_WHAT YOU ARE ASKED TO DO:_
Leaving every picture out, repeat all of the entries below exactly.

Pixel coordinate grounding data
*-*-*

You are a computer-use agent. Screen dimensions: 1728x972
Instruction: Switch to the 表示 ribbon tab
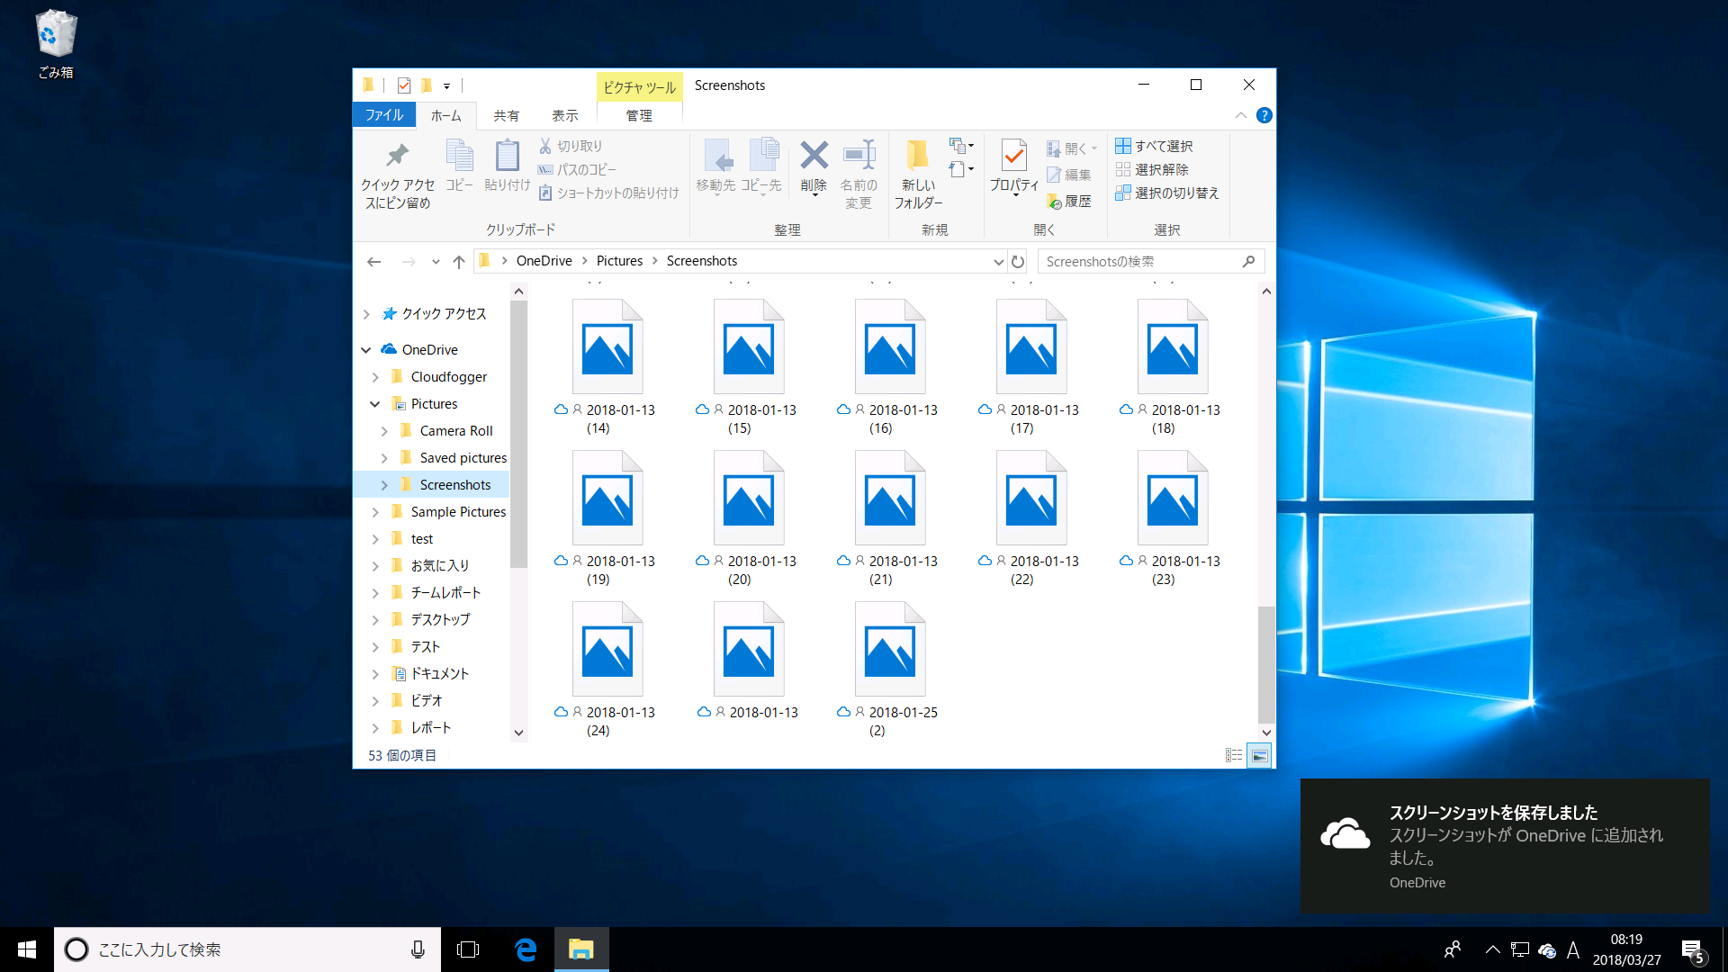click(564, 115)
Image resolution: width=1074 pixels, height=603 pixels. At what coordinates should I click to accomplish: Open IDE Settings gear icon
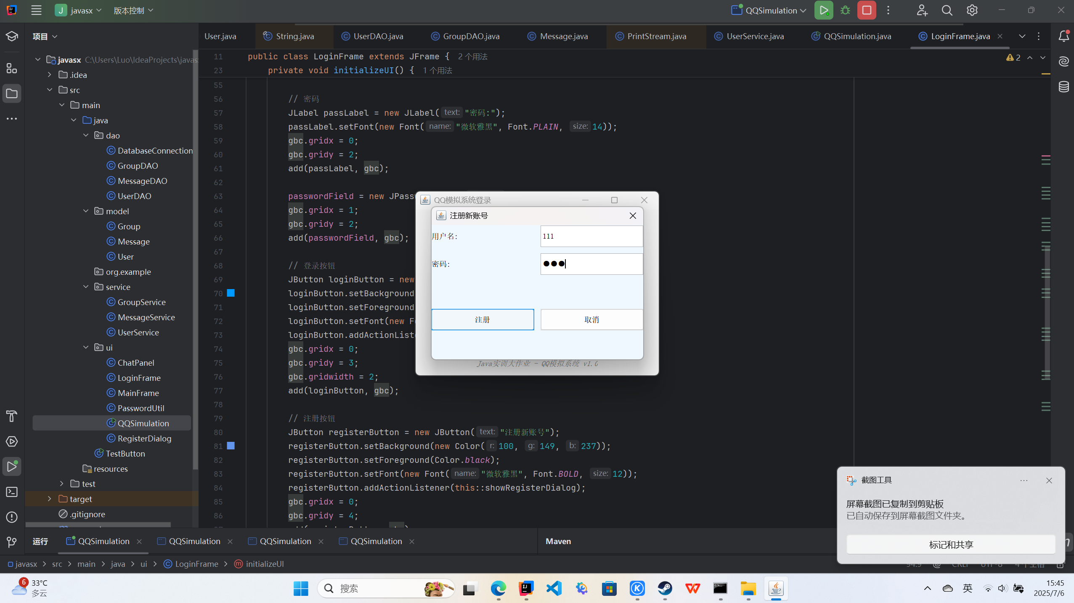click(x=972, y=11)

*-*-*

_REPLY TO THE TASK:_
You are a computer-use agent. Screen dimensions: 1728x972
Instruction: Switch to the 表示 ribbon tab
click(564, 115)
Image resolution: width=1074 pixels, height=603 pixels. At what coordinates should I click to accomplish: Open IDE Settings gear icon
click(x=972, y=11)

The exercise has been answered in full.